Pittsburgh’s Foodie History

2013-11-30 14.59.47While doing a book signing last week at Mystery Lovers Bookshop, one of the staff members handed me a fabulous new book (that’s technically not out yet). Pittsburgh Chef’s Table: Extraordinary Recipes from the Steel City is a nifty set of recipes from some of the city’s most prominent chefs as well as rising stars, collected by the bloggers over at Eat Pgh. As I skimmed through page after page of gorgeous photography, noting the restaurants I’ve been to, what really struck me about the book is its secondary function: time capsule.

It’s common knowledge that the restaurant industry is one of the toughest, with most new eateries closing within five years of opening their doors. This book, with its who’s who of the Pittsburgh culinary scene, probably already contains a few out-of-date entries as chefs come and go.

2013-12-04 20.12.19With these thoughts still fresh in my mind, I came across The Flavor of Pittsburgh at another book signing today at Amazing Books. Published in 1976, it gives a nod to both current and former dining establishments and includes recipes from local newspapers and women’s publications (Some interesting entries include Green Beans Westinghouse, Colonial Aphrodisiac Salad and Whale & Monkey Hot Fruit Soup.). A fantastic collection of historic photographs is interspersed throughout.

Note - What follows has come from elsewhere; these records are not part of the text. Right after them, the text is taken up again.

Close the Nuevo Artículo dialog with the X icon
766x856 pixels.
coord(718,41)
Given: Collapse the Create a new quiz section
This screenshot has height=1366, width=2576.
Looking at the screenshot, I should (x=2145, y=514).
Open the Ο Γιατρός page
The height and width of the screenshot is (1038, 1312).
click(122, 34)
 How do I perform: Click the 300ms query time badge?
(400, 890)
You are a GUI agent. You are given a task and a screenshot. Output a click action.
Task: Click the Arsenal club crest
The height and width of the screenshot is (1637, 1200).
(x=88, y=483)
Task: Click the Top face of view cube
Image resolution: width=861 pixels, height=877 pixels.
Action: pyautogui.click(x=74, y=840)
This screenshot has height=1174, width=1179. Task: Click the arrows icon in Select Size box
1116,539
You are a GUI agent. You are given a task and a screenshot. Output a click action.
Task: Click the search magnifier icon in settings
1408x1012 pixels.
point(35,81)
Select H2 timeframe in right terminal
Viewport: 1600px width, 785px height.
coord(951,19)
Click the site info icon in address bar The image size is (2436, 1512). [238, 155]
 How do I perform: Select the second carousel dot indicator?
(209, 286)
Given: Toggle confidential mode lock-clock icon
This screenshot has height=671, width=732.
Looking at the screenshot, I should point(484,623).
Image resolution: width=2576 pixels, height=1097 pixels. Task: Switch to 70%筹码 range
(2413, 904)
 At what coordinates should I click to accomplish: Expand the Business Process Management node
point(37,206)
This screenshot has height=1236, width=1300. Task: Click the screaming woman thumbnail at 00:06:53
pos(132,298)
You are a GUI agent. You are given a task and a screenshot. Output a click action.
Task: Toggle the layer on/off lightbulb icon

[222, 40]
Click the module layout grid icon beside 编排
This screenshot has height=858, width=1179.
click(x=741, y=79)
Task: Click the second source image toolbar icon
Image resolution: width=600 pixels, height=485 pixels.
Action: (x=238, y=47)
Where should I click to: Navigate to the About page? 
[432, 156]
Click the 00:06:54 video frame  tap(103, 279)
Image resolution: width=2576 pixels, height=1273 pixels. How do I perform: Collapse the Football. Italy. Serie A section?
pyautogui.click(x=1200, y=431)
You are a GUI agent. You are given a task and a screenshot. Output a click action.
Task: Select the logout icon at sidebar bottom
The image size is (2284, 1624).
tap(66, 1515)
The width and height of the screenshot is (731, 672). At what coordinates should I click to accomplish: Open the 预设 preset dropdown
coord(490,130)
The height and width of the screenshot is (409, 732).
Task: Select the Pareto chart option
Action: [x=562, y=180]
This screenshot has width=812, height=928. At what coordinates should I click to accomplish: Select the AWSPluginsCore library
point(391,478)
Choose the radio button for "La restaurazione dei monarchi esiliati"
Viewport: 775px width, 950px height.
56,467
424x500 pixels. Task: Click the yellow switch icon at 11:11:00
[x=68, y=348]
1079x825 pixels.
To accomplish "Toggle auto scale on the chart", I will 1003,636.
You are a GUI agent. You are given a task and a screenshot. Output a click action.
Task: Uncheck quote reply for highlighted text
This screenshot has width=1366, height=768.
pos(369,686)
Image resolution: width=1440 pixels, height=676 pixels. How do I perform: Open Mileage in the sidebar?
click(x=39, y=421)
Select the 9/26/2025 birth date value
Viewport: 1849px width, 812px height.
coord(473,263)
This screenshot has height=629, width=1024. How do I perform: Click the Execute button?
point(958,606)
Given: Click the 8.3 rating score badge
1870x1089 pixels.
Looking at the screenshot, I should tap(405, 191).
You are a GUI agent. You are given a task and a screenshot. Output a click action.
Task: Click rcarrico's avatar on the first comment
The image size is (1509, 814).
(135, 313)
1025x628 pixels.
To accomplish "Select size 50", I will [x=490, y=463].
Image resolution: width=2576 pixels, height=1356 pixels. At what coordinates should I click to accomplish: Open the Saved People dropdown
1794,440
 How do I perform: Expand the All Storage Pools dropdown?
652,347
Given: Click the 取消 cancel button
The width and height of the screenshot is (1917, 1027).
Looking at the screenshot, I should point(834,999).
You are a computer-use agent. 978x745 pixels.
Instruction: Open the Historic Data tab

The book was produced by the Pittsburgh Diners Guild, which appears to have been a dining loyalty program headquartered in the Frick Building. A 1978 newspaper ad for the organization touts a discount of $6.50 at 29 area restaurants, including many featured in the book. Most of the restaurants mentioned therein now exist only in memory, such as Lemon Tree (McKeesport), Tavern on the Pike (Churchill), Johnny Lounder’s (Robinson) and Tivoli (Penn Hills).

In five to ten years, Pittsburgh Chef’s Table may be more valuable as an historic portrait of the 2013 dining scene than as a catalog of restaurants to try. Perhaps that’s even more reason to get out and try some of its featured establishments sooner rather than later.